(ARTICLE 19/IFEX) – The following is a 5 December 2000 ARTICLE 19 press release: Report for release on 10 December 2000 INTERNATIONAL HUMAN RIGHTS DAY 2000 THE RIGHT TO TRUTH To mark International Human Rights Day 2000 (1), ARTICLE 19 is publishing a major study of the importance of truth processes for reconciliation and development. […]
(ARTICLE 19/IFEX) – The following is a 5 December 2000 ARTICLE 19 press release:
Report for release on 10 December 2000
INTERNATIONAL HUMAN RIGHTS DAY 2000
THE RIGHT TO TRUTH
To mark International Human Rights Day 2000 (1), ARTICLE 19 is publishing a major study of the importance of truth processes for reconciliation and development. Who Wants to Forget? (ARTICLE 19, December 2000) looks at the importance of truth and access to information about past human rights violations in terms of a country’s longterm economic and political development. The report uses Malawi, Zimbabwe and Namibia as case studies, but also draws on examples from other parts of the world.
Although the right to truth as a means to an end (compensation, restitution, justice, public acknowledgement of suffering) is generally recognised, most governments and foreign donors still do not recognise the obligation under international law to facilitate the uncovering of such information (2) or, indeed, its contribution to the promotion of democratic accountability and participation. As has been pointed out, when considering the question ‘should we remember?’ we should ask ‘who can forget?’ and also address who benefits when atrocities stay silent in the past. (3)
The report emphasizes that the right to information about past human rights violations remains fundamental. Governments and those in authority have an obligation to ensure that citizens are able to gain access to relevant information. The report also surveys the wide range of means whereby this can be achieved. This is aimed at civil society – as well as funding agencies who might support these activities – to stress the variety of means that they can employ to help the people exercise that right.
Andrew Puddephatt, Executive Director of ARTICLE 19 said:
“The victims and survivors of human rights violations have a fundamental right to information about what has happened to them. Too often, this crucial right is seen as a desirable extra rather than a fundamental part of a country’s rebuilding and development. The situation in Zimbabwe demonstrates that covering up the sins of the past perpetuates past problems.” (4)
“All approaches to uncovering the facts about past human rights violations discussed are important because they are mechanisms of accountability. As such, they are not a luxury but a precondition for those who are trying to put a history of abuse behind them and construct new societies based upon dignity and respect for human rights,” he added.

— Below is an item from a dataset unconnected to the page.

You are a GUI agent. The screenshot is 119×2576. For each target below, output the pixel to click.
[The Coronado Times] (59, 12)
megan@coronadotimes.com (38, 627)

The report explores the efforts that have been made to realise this right in Malawi, Zimbabwe and Namibia in the absence of an official commission of inquiry or truth commission. These case studies illustrate both the problems that have arisen out of the governments’ failure to initiate full investigations into past human rights violations, but also the partial successes that have resulted from other types of initiative, especially within civil society.
The report also seeks to elaborate the foundation basis in international law of the “right to truth” and summarizes the variety of means of investigating the past drawing on examples not only from Malawi, Zimbabwe and Namibia, but also from South Africa (where the TRC has been accompanied by a whole range of other methods of looking at the past) and from other parts of the world, including Europe and Latin America.
The report outlines a range of possibilities for how to excavate the past, both literally and figuratively: commission of inquiry, media investigations, non-governmental investigations, criminal prosecutions, other types of court proceedings, reburials and the creation of memorials, academic study, literary work and museums.
The report is on ARTICLE 19’s website at www.article19.org/docimages/872.htm
ENDS
Notes
1. International Human Rights Day 2000 is Sunday 10 December 2000.
2. As part of the right to access information under ARTICLE 19 of the Universal Declaration of Human Rights.
3. Robert Cabrera, “Should We Remember? Recovering Historical Memory in Guatemala”, p.27.
4. The commander of the Fifth Brigade in Matabeleland (which was responsible for wholesale abuses against civilians) re-emerged as co-ordinator of the wave of “farm invasions” which were, in reality, an attempt to stop rural Zimbabweans from voting for the opposition.